## Written exercise
Reproduce the rows below unchanged, from the line with "Where should I" to the line with "click(x=228, y=150)", with both of those lines included.
—————
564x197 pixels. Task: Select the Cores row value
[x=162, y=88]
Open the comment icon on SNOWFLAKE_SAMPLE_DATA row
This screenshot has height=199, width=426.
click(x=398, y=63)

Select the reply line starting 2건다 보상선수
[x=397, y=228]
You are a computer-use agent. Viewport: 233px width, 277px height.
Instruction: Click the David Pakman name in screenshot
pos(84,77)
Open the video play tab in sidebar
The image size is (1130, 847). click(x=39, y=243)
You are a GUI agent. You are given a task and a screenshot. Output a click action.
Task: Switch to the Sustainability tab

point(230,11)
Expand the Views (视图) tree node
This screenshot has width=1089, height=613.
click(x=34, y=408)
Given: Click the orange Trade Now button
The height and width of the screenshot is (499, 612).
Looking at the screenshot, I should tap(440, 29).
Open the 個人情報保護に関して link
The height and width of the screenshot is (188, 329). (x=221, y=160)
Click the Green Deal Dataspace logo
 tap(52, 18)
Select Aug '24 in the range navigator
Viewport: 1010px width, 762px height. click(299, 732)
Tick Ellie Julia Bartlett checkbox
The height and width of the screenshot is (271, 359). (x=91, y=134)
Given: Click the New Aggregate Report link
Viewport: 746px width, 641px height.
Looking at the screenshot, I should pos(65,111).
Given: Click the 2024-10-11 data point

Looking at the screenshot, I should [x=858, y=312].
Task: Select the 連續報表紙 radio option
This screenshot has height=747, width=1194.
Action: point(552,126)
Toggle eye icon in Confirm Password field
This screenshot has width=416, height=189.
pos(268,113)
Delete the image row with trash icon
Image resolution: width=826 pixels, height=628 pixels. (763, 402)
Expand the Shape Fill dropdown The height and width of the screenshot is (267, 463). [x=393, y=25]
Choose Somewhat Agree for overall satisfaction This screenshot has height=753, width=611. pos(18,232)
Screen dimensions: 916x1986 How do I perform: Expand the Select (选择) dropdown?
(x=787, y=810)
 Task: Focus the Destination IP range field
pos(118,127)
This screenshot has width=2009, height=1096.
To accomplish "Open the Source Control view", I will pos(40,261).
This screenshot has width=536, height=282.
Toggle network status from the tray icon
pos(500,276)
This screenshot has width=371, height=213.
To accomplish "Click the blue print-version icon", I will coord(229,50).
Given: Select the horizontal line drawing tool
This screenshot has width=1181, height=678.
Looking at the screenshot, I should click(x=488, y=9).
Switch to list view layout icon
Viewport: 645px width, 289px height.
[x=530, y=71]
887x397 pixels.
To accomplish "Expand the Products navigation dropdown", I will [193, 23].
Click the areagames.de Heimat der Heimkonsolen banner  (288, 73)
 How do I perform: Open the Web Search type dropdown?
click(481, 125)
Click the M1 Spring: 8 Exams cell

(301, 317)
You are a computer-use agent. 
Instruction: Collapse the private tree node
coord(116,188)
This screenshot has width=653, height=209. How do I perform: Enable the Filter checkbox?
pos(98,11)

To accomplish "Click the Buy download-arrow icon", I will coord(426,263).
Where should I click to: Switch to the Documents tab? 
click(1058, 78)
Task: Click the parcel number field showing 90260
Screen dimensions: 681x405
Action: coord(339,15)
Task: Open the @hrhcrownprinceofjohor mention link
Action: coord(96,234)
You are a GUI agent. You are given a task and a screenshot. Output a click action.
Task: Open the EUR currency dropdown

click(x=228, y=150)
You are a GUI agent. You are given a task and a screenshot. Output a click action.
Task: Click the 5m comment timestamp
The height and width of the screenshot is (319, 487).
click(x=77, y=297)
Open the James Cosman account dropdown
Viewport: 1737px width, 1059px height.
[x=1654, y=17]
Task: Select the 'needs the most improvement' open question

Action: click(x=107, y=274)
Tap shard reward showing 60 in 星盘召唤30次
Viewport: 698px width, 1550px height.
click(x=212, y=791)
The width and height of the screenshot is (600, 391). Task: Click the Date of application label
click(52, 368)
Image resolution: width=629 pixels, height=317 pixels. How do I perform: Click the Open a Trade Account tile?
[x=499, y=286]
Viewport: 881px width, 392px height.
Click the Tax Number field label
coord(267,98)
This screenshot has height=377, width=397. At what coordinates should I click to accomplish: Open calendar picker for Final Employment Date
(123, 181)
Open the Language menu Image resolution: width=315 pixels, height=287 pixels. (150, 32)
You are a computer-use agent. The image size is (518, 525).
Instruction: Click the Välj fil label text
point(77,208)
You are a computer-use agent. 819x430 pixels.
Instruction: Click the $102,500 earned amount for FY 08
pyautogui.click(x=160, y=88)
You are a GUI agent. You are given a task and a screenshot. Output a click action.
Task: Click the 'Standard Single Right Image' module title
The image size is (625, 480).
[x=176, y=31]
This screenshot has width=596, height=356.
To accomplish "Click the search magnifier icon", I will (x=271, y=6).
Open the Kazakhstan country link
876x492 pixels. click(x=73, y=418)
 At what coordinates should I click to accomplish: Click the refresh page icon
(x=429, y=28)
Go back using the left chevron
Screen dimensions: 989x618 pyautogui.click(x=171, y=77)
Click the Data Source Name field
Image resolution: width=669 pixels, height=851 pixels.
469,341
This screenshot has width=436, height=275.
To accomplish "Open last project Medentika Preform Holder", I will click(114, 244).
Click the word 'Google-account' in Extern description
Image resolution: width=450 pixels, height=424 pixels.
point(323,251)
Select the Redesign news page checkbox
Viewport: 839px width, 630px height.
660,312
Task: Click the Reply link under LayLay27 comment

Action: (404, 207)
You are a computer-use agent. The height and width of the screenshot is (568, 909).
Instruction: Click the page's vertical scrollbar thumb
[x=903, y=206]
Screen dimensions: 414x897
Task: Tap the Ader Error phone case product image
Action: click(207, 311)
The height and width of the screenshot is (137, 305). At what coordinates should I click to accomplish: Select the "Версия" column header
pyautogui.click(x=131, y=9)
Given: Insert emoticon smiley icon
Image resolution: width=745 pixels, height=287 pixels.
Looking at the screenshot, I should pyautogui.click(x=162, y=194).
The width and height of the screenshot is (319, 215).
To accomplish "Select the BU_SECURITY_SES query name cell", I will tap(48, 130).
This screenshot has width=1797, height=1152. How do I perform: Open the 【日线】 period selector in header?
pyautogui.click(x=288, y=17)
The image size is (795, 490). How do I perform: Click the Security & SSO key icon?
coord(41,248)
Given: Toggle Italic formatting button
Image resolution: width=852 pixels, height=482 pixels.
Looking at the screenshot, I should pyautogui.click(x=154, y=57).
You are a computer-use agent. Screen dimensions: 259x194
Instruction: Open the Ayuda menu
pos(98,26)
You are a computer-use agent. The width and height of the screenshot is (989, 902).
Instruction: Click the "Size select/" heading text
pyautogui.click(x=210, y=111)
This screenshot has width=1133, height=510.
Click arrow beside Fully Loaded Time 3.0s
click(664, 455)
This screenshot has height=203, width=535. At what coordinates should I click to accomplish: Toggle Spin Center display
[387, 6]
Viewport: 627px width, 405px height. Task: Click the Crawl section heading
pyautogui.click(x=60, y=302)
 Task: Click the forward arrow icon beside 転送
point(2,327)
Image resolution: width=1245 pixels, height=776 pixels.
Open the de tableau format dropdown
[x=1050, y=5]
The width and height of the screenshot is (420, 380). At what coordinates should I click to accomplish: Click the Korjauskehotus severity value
—————
## Exercise solution
Where should I click to: Switch to the Documents tab? 
click(1058, 78)
Task: Click the parcel number field showing 90260
Screen dimensions: 681x405
Action: coord(339,15)
Task: Open the @hrhcrownprinceofjohor mention link
Action: coord(96,234)
You are a GUI agent. You are given a task and a screenshot. Output a click action.
Task: Open the EUR currency dropdown

click(x=228, y=150)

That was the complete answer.